**EXERCISE AIM**
Reproduce every line of the listing below, requests included, and multiply each coordinate in the answers by 1.7, rounding to the nearest whole number with halves rounded up. Leave the pictures out of your answer.

**AVAILABLE RECORDS**

----

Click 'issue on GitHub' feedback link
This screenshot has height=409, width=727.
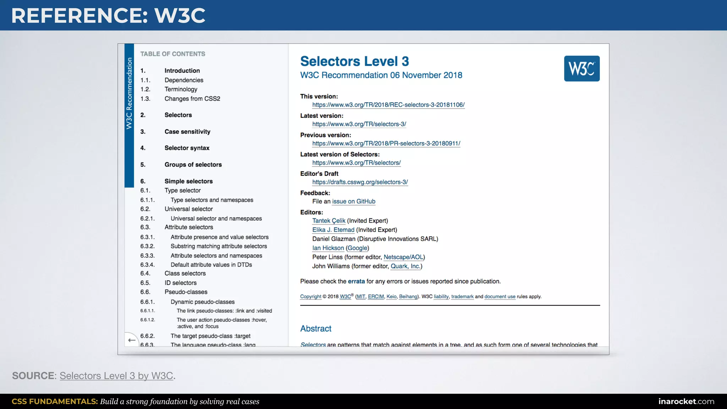click(354, 201)
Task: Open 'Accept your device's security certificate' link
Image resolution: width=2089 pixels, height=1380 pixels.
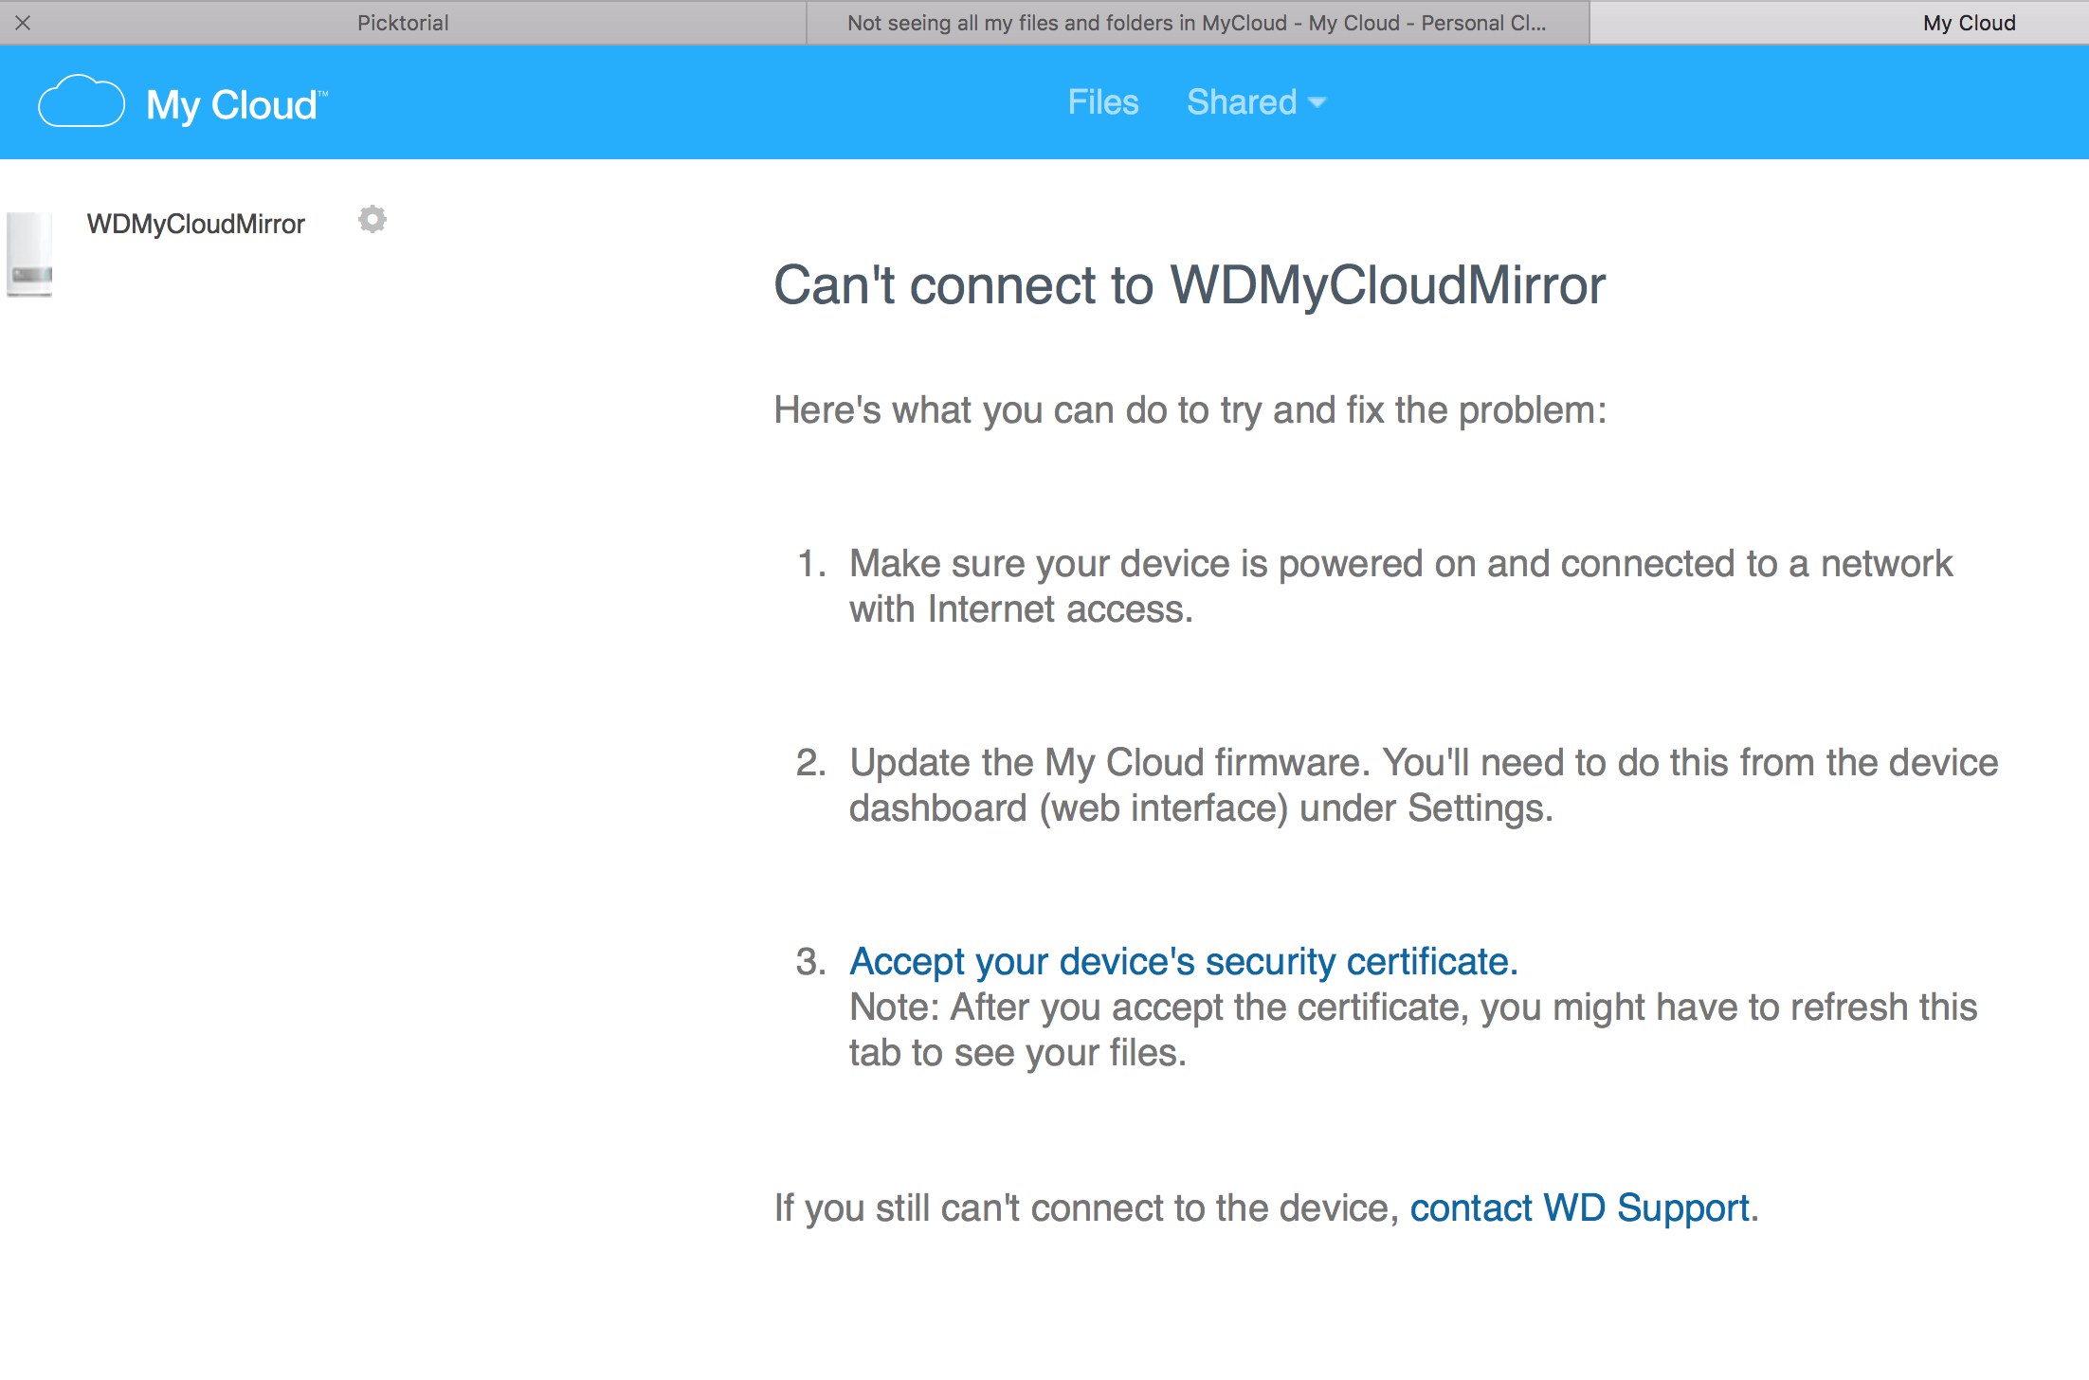Action: (x=1183, y=961)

----

**THE RESPONSE**
Click 'issue on GitHub' feedback link
This screenshot has height=409, width=727.
click(602, 342)
Task: Open 'Accept your device's security certificate' link
Image resolution: width=2089 pixels, height=1380 pixels.
Action: (x=2011, y=1634)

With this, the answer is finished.